**What is being asked:**
Return the records word for word, beginning at their very start and stopping after the line that contains "coord(567,514)".

[Extracted data records]

◇ ◇ ◇

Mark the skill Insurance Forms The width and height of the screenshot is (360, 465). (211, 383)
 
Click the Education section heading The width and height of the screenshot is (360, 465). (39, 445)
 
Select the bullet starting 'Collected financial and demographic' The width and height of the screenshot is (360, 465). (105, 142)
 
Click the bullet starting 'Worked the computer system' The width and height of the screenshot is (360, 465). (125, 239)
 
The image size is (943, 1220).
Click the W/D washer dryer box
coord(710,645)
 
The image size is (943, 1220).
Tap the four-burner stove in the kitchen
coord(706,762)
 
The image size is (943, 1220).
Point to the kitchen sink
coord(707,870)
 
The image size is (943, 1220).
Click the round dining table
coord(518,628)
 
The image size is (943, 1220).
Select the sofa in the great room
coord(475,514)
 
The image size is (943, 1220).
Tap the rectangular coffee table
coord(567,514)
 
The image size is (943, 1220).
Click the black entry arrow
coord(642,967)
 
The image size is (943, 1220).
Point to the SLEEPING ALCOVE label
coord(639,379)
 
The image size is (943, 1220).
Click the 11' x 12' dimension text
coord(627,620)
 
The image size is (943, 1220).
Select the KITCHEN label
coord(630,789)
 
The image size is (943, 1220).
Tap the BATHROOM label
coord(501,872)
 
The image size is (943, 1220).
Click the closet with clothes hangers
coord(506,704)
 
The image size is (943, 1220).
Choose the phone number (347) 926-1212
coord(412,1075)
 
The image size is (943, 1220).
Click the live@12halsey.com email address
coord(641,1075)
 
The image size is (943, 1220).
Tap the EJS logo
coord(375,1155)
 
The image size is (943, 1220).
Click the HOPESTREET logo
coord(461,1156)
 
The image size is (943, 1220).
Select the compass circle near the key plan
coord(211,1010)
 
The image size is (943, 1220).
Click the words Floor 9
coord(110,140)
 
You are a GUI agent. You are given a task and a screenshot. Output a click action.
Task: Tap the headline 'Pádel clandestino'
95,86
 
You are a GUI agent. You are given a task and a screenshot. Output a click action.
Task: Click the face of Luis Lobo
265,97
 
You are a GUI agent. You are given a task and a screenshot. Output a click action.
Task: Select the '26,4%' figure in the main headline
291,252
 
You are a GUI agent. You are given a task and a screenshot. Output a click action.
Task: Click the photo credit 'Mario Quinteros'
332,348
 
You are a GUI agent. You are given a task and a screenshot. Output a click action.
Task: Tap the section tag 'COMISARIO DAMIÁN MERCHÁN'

◇ ◇ ◇

**Response below:**
Mark the skill Insurance Forms The width and height of the screenshot is (360, 465). (211, 383)
 
Click the Education section heading The width and height of the screenshot is (360, 465). (39, 445)
 
Select the bullet starting 'Collected financial and demographic' The width and height of the screenshot is (360, 465). (105, 142)
 
Click the bullet starting 'Worked the computer system' The width and height of the screenshot is (360, 465). (125, 239)
 
The image size is (943, 1220).
Click the W/D washer dryer box
coord(710,645)
 
The image size is (943, 1220).
Tap the four-burner stove in the kitchen
coord(706,762)
 
The image size is (943, 1220).
Point to the kitchen sink
coord(707,870)
 
The image size is (943, 1220).
Click the round dining table
coord(518,628)
 
The image size is (943, 1220).
Select the sofa in the great room
coord(475,514)
 
The image size is (943, 1220).
Tap the rectangular coffee table
coord(567,514)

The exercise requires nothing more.